Face à la presse ce lundi, le collectif des universitaires de la démocratie a dénoncé les formes de violences qui se sont déroulées ces derniers jours à la suite du report de l’élection présidentielle 2024. Un nouveau mouvement qui est mis en place et qui s’ouvre à toutes les autres forces démocratiques notamment, les syndicats ainsi que la société civile.
« En tant qu’universitaires, il est de notre devoir de prendre nos responsabilités face à la situation actuelle qui sévit dans le pays. Il faut que la Constitution du Sénégal soit respectée. Et c’est l’invite que nous comptons lancer à l’endroit des autorités en premier, le chef de l’Etat. Aussi, nous dénonçons, l’utilisation de la violence policière. La fermeture de l’université aussi, itou. Les étudiants doivent fréquenter les amphithéâtres. L’Etat a l’obligation d’assurer la sécurité des personnes et des biens. Le pays est à l’arrêt parce que simplement il y a des « questions politiques », ce que nous ne pouvons accepter » scandent les universitaires.

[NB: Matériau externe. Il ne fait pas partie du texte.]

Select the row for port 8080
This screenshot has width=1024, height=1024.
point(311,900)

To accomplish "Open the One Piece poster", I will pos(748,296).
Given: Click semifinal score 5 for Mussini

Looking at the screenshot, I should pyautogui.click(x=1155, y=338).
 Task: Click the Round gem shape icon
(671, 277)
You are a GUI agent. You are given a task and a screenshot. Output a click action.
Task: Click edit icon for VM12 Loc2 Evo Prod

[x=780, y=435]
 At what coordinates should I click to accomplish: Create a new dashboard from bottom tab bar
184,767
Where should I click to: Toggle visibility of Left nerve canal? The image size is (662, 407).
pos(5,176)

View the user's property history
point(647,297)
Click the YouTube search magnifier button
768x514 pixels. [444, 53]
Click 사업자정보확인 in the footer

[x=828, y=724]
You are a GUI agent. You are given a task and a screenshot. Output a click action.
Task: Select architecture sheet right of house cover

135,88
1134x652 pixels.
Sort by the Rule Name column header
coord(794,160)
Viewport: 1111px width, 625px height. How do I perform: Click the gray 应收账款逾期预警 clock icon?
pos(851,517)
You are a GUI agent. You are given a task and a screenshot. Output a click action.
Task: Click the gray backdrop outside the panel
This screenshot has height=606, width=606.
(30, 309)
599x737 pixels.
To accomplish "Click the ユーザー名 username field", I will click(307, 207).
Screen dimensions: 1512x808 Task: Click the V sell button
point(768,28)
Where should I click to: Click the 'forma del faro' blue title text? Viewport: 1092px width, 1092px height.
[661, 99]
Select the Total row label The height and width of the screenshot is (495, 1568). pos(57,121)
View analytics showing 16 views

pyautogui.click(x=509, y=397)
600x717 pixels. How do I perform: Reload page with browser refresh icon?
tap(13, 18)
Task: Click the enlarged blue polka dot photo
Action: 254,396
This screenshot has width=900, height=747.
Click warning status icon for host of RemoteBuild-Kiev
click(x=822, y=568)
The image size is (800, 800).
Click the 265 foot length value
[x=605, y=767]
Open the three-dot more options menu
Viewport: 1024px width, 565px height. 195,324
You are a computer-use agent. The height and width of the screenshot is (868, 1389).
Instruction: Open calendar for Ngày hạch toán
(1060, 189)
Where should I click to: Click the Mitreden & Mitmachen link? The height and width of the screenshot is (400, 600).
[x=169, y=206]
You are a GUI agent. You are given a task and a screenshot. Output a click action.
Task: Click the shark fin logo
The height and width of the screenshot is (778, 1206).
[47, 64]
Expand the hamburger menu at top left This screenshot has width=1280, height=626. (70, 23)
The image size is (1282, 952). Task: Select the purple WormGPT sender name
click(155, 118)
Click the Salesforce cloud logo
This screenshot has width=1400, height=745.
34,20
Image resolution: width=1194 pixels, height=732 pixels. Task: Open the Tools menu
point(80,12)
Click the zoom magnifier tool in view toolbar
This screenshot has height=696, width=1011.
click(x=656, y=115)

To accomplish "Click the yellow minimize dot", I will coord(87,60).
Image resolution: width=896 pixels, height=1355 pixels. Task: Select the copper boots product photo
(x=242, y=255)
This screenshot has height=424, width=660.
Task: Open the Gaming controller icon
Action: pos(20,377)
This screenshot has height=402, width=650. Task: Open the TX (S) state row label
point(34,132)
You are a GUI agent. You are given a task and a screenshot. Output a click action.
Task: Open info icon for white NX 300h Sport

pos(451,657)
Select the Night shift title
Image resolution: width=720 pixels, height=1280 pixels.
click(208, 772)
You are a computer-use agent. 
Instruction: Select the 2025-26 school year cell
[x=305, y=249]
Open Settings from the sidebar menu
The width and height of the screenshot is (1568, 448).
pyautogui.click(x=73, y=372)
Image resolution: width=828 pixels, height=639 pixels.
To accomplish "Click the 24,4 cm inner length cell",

À travers le CUD, les universitaires s’engagent résolument dans la lutte pour la restauration de la République en dénonçant une tentative de conservation du pouvoir par des voies anti démocratiques et anticonstitutionnelles qui vident de toute sa substance notre Charte fondamentale. Le CUD rappelle que cette crise fait partie de la décision n°2/C/2024 du Conseil constitutionnel arrêtant et publiant la liste des candidats à l’élection présidentielle du 25 février 2024.